Bu düşünceyi bir başka biçimde de şöyle ifade ediyor: Meclis, toplumdaki tüm renkleri temsil etmeli (yüzde 91.3).
Özellikle CHP ve MHP'nin dikkate alması gereken bir cevap daha var. Toplumun yüzde 52.9'u yeni anayasanın "değiştirilemez hükümler" içermemesi gerektiği düşüncesinde.

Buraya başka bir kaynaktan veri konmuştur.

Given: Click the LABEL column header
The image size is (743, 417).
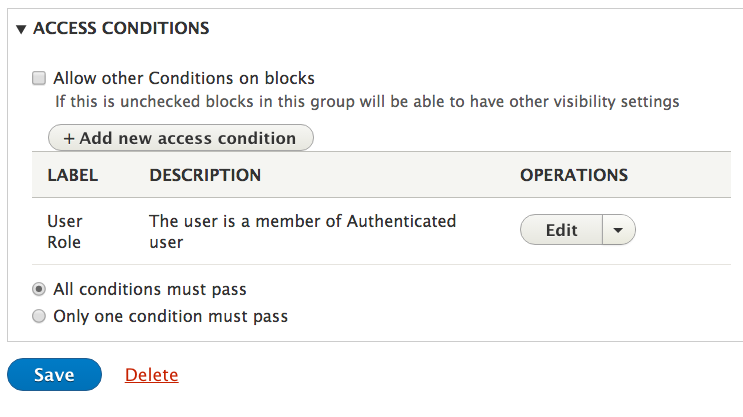Looking at the screenshot, I should 72,175.
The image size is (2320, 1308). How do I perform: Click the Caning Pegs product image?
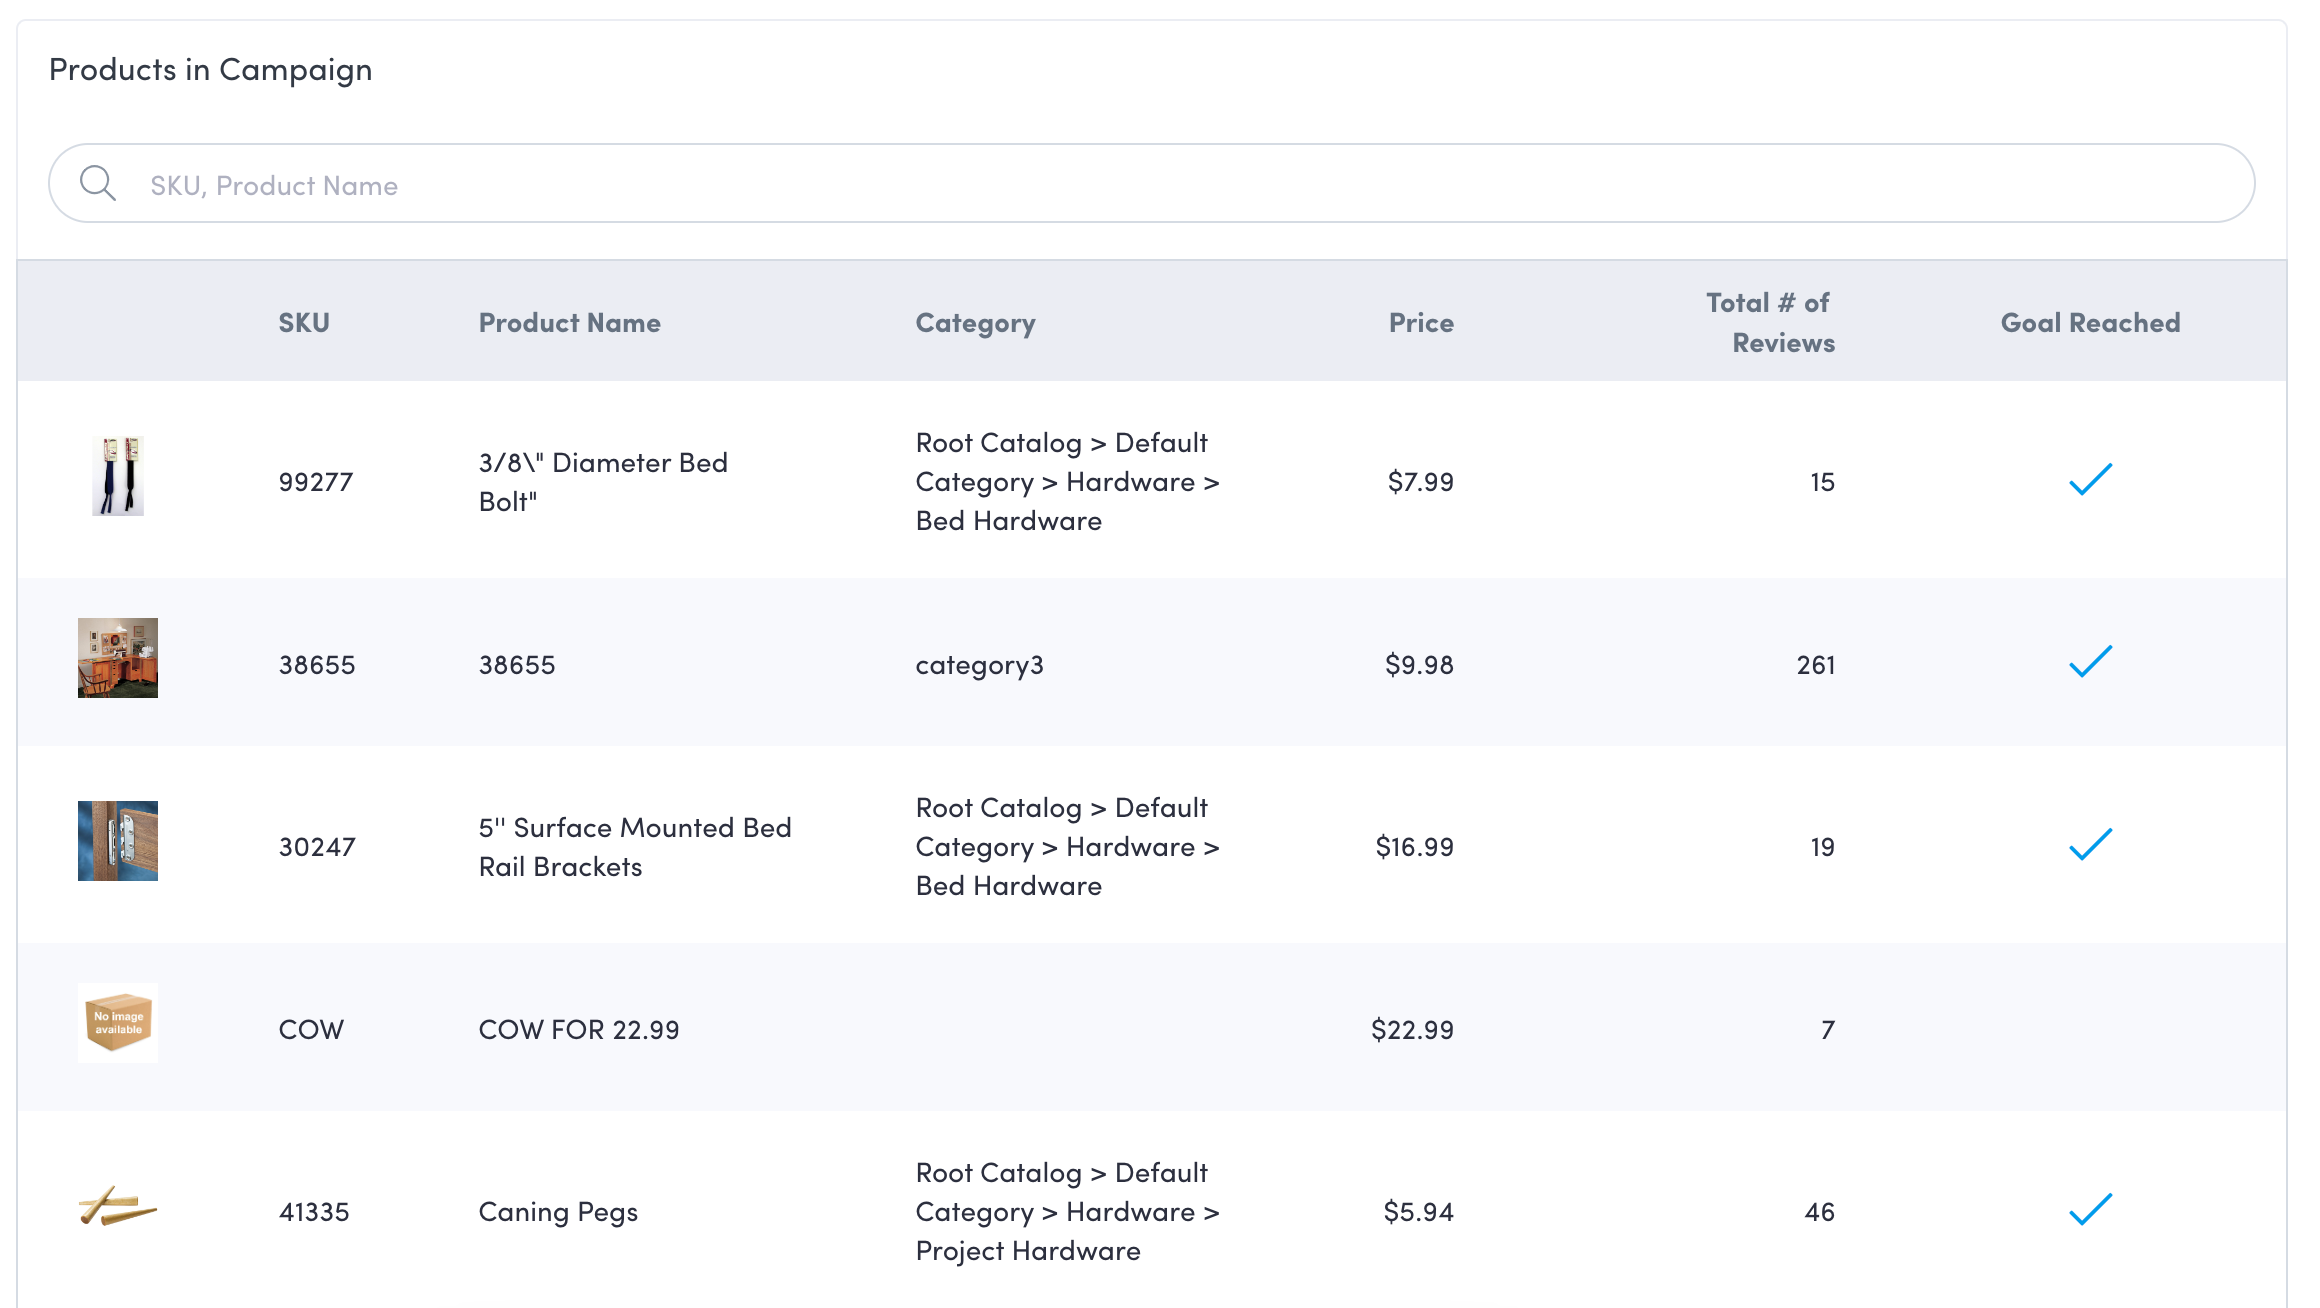pyautogui.click(x=118, y=1206)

Bu büyük araştırmanın koordinatörlüğünü yürüten Doç. Osman Can çıkan sonucu şöyle yorumluyor:
"Gelinen noktada, Meclis'te grubu bulunan siyasi partilerin uzlaşma komisyonu için isim bildirmek, diğer partilerin ise yeni Anayasa'ya dair raporlar hazırlamak ve diyalog sürecine katılmak suretiyle süreci doğru okudukları anlaşılıyor. Zaten Memur-Sen araştırması da, bu sonucun doğacağının ipuçlarını sunmaktadır. Kısacası kadim memleketin sessiz devriminin yeni anayasa ve anayasal düzenle taçlanması için tüm şartlar oluşmuş durumda. Yeter ki Ankara'daki aktörler halkın taleplerini anayasallaştırma yerine, kendilerinin zihnini de felç eden geçmişin dogmaları ve kırmızı çizgilerini esas almasınlar. Yeter ki, müzakerelere başladıklarında, kendilerini halkın yerine koyma yanlışına düşmesinler."